Tutela del nascituro e accordi di separazione

L’art. 1 del codice civile, collocato al titolo primo del libro primo del codice, dettato in tema di capacità giuridica, stabilisce che «La capacità giuridica si acquista dal momento della nascita. I diritti che la legge riconosce a favore del concepito sono subordinati all'evento della nascita», subordinando al momento della nascita la possibilità di esercizio di qualunque diritto.
L'orientamento della Corte Costituzionale [Sentenza n. 84 del 22 marzo 2016], recentemente pronunciatasi sul tema della tutela concessa all'embrione umano nel quadro della ricerca scientifica, riconosce uno nitido ambito di tutela dell’embrione umano ancorato alal sua dignità, in quanto esso costituisce una «entità che ha in sé il principio della vita (ancorché in uno stadio di sviluppo non predefinito dal legislatore e tuttora non univocamente individuato dalla scienza)» ossia «comunque, un valore di rilievo costituzionale «riconducibile al precetto generale dell’art. 2 Cost.» (sentenza n. 229 del 2015); la tutela dell’embrione non è suscettibile di affievolimento». Una conclusione in piena sintonia con l'orientamento della Grande Chambe della Corte Europea dei Diritti dell’Uomo, la quale ricorda che «l’Italia non è, pertanto, l’unico Stato membro del Consiglio d’Europa che vieta la donazione di embrioni umani alla ricerca scientifica (paragrafo 179)». Questa pronuncia fu attesa dal Giudice delle leggi, che nel 2016, sospese il giudizio per attendere la pronuncia della Corte Europea dei diritti dell’Uomo, concludendo che «senza, dunque, entrare in collisione con i parametri europei, il legislatore italiano del 2004 ha correlato la tutela dell’embrione alla ricerca scientifica, disponendo (così testualmente sub comma 2 del denunciato art. 13 della legge n. 40) che «La ricerca clinica e sperimentale su ciascun embrione umano è consentita a condizione che si perseguano finalità esclusivamente terapeutiche e diagnostiche ad essa collegate volte alla tutela della salute e allo sviluppo dell’embrione stesso, e qualora non siano disponibili metodologie alternative».
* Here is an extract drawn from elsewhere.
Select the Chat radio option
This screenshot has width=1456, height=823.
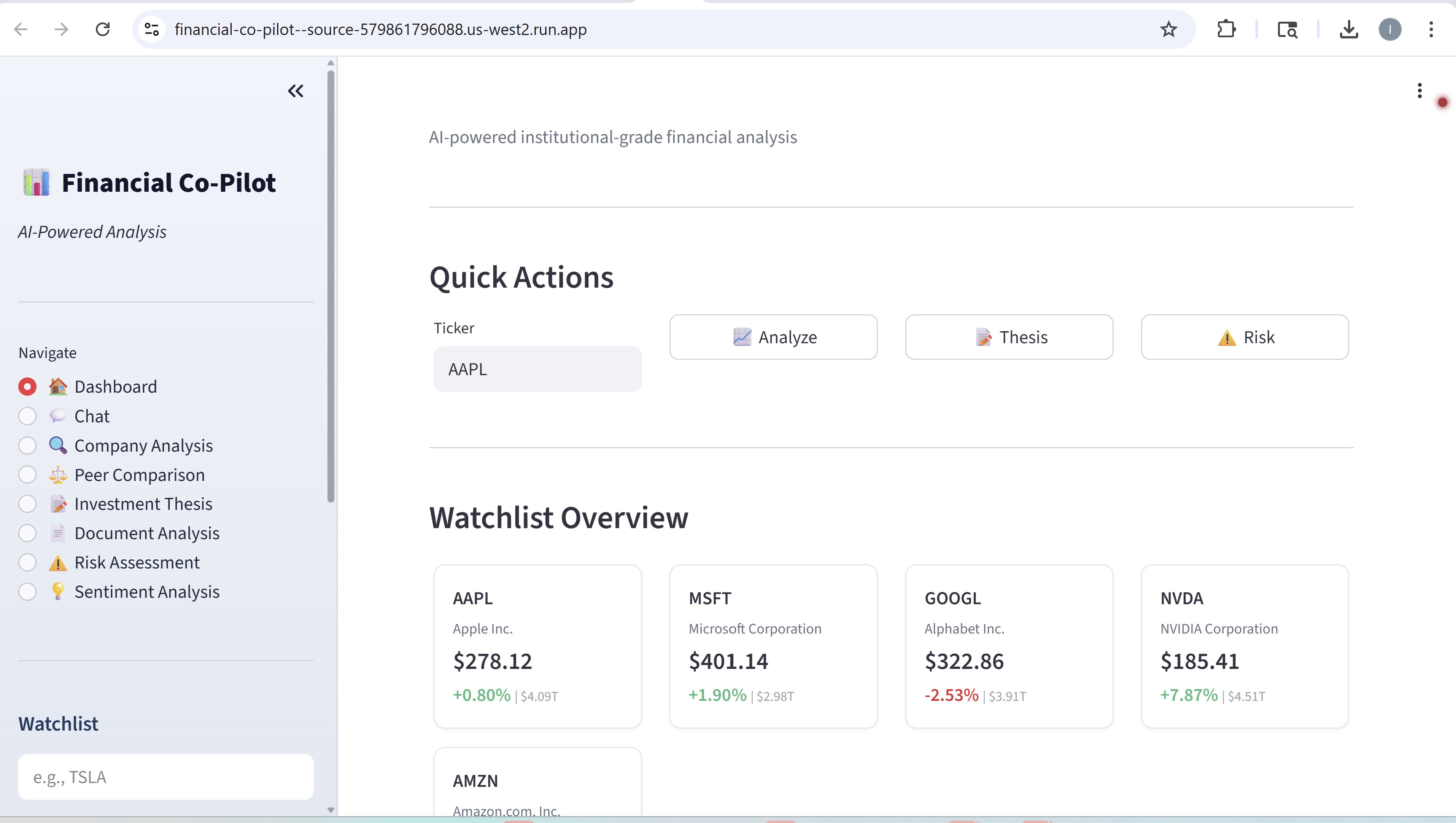coord(27,417)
Il nostro ordinamento, nell’equilibrio dei principi che lo sorreggono, riconosce al nascituro una soggettività che fonda la sua tutela, sia rispetto ai danni che potrebbero ad esso derivare da parte di chi non sia più interessato ad esso, sia in favore di chi, pur in condizioni di difficoltà, esprime in relazione ad esso, la responsabilità genitoriale.
E’ la rivoluzione copernicana, dello «sguardo sul figlio» della quale parla Marcel Gauchet (Il figlio del desiderio, VP, 2009), per la quale «prima ancora di nascere, il bambino è iscritto nello spazio iter-umano degli esseri dotati di soggettività. Del resto, questo significa che lo si considera immediatamente capace di partecipazione al processo di costituzione della propria personalità», già iniziata, nel diritto civile, con l’art. 1 della legge 40 del 2004, può giungere a compimento, con il riconoscimento al nascituro di una soggettività dalla quale la regolamentazione non può prescindere. Il figlio del desiderio «è atteso ‘in persona’ e appare nel segno dell’anticipazione del suo essere (Ivi)» meritevole di tutela da parte dell'ordinamento giuridico.